> DO THIS: Please give the records below again with every "icon" swapped for "symbol", leaving everything else unchanged.

> DATA SECTION:
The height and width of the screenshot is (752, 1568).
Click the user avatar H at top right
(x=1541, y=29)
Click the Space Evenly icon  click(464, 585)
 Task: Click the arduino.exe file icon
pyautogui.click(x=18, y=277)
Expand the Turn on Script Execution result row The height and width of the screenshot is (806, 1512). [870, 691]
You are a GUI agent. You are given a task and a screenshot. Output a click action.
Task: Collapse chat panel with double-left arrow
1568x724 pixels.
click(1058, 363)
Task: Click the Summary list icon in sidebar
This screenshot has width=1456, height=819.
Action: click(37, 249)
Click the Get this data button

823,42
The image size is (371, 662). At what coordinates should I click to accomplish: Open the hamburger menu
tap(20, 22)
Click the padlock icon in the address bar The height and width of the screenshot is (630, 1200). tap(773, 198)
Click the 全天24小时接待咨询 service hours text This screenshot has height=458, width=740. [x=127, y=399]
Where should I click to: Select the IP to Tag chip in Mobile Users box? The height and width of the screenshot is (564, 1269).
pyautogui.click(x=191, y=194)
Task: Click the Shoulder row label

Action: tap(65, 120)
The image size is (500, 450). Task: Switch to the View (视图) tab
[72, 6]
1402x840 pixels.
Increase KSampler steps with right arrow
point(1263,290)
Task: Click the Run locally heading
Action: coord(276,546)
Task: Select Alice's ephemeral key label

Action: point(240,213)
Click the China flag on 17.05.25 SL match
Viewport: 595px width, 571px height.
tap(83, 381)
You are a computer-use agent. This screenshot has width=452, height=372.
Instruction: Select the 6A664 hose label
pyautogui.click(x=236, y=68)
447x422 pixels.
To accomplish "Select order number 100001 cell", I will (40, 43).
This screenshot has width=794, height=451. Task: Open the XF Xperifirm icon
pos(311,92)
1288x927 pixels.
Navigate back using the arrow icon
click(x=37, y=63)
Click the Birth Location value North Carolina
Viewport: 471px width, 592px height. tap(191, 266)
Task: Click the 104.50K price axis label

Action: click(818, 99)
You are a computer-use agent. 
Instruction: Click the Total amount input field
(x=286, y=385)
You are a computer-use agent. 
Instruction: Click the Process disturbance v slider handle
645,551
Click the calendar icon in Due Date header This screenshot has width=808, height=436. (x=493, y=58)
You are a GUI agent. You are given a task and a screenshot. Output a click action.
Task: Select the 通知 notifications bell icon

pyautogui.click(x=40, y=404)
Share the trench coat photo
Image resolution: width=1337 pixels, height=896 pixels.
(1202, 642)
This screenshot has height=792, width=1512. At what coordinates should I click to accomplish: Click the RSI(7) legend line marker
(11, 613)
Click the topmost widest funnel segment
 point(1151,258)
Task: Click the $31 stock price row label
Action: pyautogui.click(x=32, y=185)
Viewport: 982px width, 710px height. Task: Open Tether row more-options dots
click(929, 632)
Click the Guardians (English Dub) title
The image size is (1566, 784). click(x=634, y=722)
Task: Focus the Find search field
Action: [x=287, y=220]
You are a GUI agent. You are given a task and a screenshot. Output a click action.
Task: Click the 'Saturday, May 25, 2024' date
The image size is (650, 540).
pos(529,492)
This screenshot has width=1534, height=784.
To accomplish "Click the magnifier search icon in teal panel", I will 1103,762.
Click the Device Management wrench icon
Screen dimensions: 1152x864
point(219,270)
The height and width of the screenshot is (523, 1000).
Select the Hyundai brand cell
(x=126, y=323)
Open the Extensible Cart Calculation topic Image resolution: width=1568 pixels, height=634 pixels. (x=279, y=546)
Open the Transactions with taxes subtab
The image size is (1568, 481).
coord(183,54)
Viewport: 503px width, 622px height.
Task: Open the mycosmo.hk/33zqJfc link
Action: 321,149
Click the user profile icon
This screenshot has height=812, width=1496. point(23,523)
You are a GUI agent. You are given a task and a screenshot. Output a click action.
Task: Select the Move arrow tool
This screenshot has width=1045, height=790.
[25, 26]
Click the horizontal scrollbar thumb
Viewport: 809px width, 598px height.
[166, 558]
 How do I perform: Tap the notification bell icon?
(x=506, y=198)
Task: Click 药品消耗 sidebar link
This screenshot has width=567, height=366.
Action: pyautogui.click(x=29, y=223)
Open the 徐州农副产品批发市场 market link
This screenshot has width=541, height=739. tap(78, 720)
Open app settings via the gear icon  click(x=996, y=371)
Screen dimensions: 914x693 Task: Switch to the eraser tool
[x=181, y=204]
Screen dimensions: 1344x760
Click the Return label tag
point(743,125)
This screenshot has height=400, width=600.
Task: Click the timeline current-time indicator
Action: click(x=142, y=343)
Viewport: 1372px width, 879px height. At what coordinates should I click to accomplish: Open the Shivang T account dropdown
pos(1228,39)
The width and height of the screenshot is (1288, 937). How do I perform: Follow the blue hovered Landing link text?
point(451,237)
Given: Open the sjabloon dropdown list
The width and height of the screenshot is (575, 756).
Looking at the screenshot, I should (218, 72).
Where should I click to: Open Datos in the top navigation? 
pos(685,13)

> WRITTEN RESPONSE:
The height and width of the screenshot is (752, 1568).
Click the user avatar H at top right
(x=1541, y=29)
Click the Space Evenly symbol  click(464, 585)
 Task: Click the arduino.exe file symbol
pyautogui.click(x=18, y=277)
Expand the Turn on Script Execution result row The height and width of the screenshot is (806, 1512). [870, 691]
You are a GUI agent. You are given a task and a screenshot. Output a click action.
Task: Collapse chat panel with double-left arrow
1568x724 pixels.
click(1058, 363)
Task: Click the Summary list symbol in sidebar
This screenshot has width=1456, height=819.
Action: click(37, 249)
Click the Get this data button

823,42
The image size is (371, 662). At what coordinates should I click to accomplish: Open the hamburger menu
tap(20, 22)
Click the padlock symbol in the address bar The height and width of the screenshot is (630, 1200). tap(773, 198)
Click the 全天24小时接待咨询 service hours text This screenshot has height=458, width=740. [x=127, y=399]
Where should I click to: Select the IP to Tag chip in Mobile Users box? The height and width of the screenshot is (564, 1269).
pyautogui.click(x=191, y=194)
Task: Click the Shoulder row label

Action: tap(65, 120)
The image size is (500, 450). Task: Switch to the View (视图) tab
[72, 6]
1402x840 pixels.
Increase KSampler steps with right arrow
point(1263,290)
Task: Click the Run locally heading
Action: coord(276,546)
Task: Select Alice's ephemeral key label

Action: point(240,213)
Click the China flag on 17.05.25 SL match
Viewport: 595px width, 571px height.
tap(83, 381)
You are a computer-use agent. This screenshot has width=452, height=372.
Instruction: Select the 6A664 hose label
pyautogui.click(x=236, y=68)
447x422 pixels.
To accomplish "Select order number 100001 cell", I will (40, 43).
This screenshot has width=794, height=451. Task: Open the XF Xperifirm symbol
pos(311,92)
1288x927 pixels.
Navigate back using the arrow symbol
click(x=37, y=63)
Click the Birth Location value North Carolina
Viewport: 471px width, 592px height. tap(191, 266)
Task: Click the 104.50K price axis label

Action: click(818, 99)
You are a computer-use agent. 
Instruction: Click the Total amount input field
(x=286, y=385)
You are a computer-use agent. 
Instruction: Click the Process disturbance v slider handle
645,551
Click the calendar symbol in Due Date header This screenshot has width=808, height=436. (x=493, y=58)
You are a GUI agent. You are given a task and a screenshot. Output a click action.
Task: Select the 通知 notifications bell symbol

pyautogui.click(x=40, y=404)
Share the trench coat photo
Image resolution: width=1337 pixels, height=896 pixels.
(1202, 642)
This screenshot has height=792, width=1512. At what coordinates should I click to accomplish: Click the RSI(7) legend line marker
(11, 613)
Click the topmost widest funnel segment
 point(1151,258)
Task: Click the $31 stock price row label
Action: pyautogui.click(x=32, y=185)
Viewport: 982px width, 710px height. Task: Open Tether row more-options dots
click(929, 632)
Click the Guardians (English Dub) title
The image size is (1566, 784). click(x=634, y=722)
Task: Focus the Find search field
Action: [x=287, y=220]
You are a GUI agent. You are given a task and a screenshot. Output a click action.
Task: Click the 'Saturday, May 25, 2024' date
The image size is (650, 540).
pos(529,492)
This screenshot has width=1534, height=784.
To accomplish "Click the magnifier search symbol in teal panel", I will 1103,762.
Click the Device Management wrench symbol
Screen dimensions: 1152x864
point(219,270)
The height and width of the screenshot is (523, 1000).
Select the Hyundai brand cell
(x=126, y=323)
Open the Extensible Cart Calculation topic Image resolution: width=1568 pixels, height=634 pixels. (x=279, y=546)
Open the Transactions with taxes subtab
The image size is (1568, 481).
coord(183,54)
Viewport: 503px width, 622px height.
Task: Open the mycosmo.hk/33zqJfc link
Action: 321,149
Click the user profile symbol
This screenshot has height=812, width=1496. point(23,523)
You are a GUI agent. You are given a task and a screenshot. Output a click action.
Task: Select the Move arrow tool
This screenshot has width=1045, height=790.
[25, 26]
Click the horizontal scrollbar thumb
Viewport: 809px width, 598px height.
[166, 558]
 How do I perform: Tap the notification bell symbol?
(x=506, y=198)
Task: Click 药品消耗 sidebar link
This screenshot has width=567, height=366.
Action: pyautogui.click(x=29, y=223)
Open the 徐州农副产品批发市场 market link
This screenshot has width=541, height=739. tap(78, 720)
Open app settings via the gear symbol  click(x=996, y=371)
Screen dimensions: 914x693 Task: Switch to the eraser tool
[x=181, y=204]
Screen dimensions: 1344x760
Click the Return label tag
point(743,125)
This screenshot has height=400, width=600.
Task: Click the timeline current-time indicator
Action: click(x=142, y=343)
Viewport: 1372px width, 879px height. At what coordinates should I click to accomplish: Open the Shivang T account dropdown
pos(1228,39)
The width and height of the screenshot is (1288, 937). How do I perform: Follow the blue hovered Landing link text?
point(451,237)
Given: Open the sjabloon dropdown list
The width and height of the screenshot is (575, 756).
Looking at the screenshot, I should (218, 72).
Where should I click to: Open Datos in the top navigation? 
pos(685,13)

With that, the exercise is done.